I loved The West Wing, but I knew it wasn't real.
We never used to have a National Security Adviser. Still less was the position merged with that of the Cabinet Secretary, reserving the Headship of the Civil Service to a securocrat. Nor are Civil Service appointments non-political. Nothing ever truly is, and the Establishment-Tory-cum-liberal-elite view of the world is as far from political neutrality as anything could possibly be.
We never used to have a National Security Council, either. That Cabinet within the Cabinet includes people with no direct connection to the parliamentary process, and who hold their current positions as stepping stones to highly lucrative employment in the arms industry.
And for what? We can do nothing about, say, Hong Kong, comical though it is to see the people who insisted on keeping its people out of Britain now wishing to create the possibility of importing three million Cantonese who in any case had no reason to feel any affection whatever towards this country. Do look up how we used to run the place.
And three million? That barely is "a city in China". That is a provincial town in China. There are a lot of Cantonese-speaking provincial towns, and quite a few of them are economically well-developed these days. "Why should this one be any different?" Why, indeed?
The main point, however, is that there is nothing that we can do about it. Absolutely nothing at all.

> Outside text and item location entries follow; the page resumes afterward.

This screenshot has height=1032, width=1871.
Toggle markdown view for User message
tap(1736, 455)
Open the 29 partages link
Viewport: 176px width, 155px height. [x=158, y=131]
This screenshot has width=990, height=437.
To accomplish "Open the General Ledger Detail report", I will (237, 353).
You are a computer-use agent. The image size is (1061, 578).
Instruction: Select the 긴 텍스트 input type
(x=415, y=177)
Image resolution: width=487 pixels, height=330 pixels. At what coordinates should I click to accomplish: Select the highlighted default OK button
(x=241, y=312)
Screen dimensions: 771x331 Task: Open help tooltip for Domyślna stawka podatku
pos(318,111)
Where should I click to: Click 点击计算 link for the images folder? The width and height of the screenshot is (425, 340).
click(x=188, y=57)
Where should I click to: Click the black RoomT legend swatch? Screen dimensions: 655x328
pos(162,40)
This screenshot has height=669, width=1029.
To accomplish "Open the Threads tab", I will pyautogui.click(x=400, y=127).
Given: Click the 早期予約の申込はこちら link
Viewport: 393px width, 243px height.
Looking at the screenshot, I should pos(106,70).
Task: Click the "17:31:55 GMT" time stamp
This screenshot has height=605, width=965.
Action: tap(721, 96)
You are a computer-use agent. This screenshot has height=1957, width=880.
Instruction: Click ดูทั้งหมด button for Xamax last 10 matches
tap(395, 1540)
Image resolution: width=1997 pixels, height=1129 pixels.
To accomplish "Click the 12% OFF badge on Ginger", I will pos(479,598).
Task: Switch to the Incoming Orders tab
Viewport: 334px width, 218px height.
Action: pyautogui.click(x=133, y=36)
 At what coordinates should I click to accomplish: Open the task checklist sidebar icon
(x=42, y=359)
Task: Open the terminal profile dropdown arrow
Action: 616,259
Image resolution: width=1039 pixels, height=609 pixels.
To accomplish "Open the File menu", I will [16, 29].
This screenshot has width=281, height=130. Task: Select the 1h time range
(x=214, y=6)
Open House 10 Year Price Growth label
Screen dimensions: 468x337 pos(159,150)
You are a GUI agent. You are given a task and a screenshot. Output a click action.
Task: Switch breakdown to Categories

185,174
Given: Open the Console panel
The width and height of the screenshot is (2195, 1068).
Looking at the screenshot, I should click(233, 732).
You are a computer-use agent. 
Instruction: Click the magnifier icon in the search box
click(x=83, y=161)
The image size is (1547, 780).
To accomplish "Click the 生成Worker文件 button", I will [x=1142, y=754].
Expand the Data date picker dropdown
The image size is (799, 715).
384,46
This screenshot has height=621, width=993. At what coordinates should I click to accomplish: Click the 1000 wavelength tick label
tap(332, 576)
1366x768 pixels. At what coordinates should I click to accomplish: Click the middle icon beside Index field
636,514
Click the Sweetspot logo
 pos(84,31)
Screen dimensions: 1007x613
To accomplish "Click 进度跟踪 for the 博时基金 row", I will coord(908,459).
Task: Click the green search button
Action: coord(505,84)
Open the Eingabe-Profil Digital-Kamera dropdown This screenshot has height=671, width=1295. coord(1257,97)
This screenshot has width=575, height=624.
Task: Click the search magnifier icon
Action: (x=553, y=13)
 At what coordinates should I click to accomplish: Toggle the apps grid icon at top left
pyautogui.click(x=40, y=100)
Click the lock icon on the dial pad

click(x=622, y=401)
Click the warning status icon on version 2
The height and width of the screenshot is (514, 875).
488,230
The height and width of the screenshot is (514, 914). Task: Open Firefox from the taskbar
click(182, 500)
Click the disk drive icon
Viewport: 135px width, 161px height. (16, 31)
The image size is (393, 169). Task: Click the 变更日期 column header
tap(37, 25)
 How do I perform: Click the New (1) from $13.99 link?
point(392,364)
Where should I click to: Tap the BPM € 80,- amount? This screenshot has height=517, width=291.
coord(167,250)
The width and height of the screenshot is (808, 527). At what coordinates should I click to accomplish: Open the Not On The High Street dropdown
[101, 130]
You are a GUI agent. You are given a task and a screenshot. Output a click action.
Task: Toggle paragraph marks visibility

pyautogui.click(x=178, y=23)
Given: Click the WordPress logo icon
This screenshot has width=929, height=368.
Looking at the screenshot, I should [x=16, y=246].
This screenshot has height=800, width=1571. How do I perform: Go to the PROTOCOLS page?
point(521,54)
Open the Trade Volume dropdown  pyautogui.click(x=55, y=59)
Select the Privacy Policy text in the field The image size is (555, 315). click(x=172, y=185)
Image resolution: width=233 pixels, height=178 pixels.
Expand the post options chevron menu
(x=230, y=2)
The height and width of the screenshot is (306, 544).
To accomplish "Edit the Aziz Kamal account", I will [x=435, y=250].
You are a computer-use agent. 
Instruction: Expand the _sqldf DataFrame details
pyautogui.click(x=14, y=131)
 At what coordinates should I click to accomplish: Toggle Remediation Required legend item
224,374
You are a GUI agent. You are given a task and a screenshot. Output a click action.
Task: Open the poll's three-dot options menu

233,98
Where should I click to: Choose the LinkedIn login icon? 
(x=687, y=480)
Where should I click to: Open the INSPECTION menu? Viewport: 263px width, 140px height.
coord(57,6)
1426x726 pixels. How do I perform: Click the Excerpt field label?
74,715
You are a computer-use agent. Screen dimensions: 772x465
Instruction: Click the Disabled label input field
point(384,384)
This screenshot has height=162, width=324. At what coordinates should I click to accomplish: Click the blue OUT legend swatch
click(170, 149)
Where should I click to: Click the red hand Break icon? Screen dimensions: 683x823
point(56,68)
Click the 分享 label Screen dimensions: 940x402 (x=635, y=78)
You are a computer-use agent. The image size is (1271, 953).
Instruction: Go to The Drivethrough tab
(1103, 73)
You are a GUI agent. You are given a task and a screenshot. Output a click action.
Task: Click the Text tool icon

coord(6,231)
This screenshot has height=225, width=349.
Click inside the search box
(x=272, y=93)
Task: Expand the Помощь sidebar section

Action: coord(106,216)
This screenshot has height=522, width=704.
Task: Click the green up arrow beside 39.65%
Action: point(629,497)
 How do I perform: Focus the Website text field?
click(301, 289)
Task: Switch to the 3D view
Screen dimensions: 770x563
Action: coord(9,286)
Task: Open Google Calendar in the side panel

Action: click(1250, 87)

Just as there would be nothing that we could do, even if we wanted to, in the dispute between the equally loathsome Xi Jinping and Narendra Modi high in the hills of Ladakh, which was also once part of the British Empire.
On either of those points, there would be little or nothing that the real National Security Adviser or the real National Security Council could do from Washington. Never mind the wannabes in London, which never used to have them.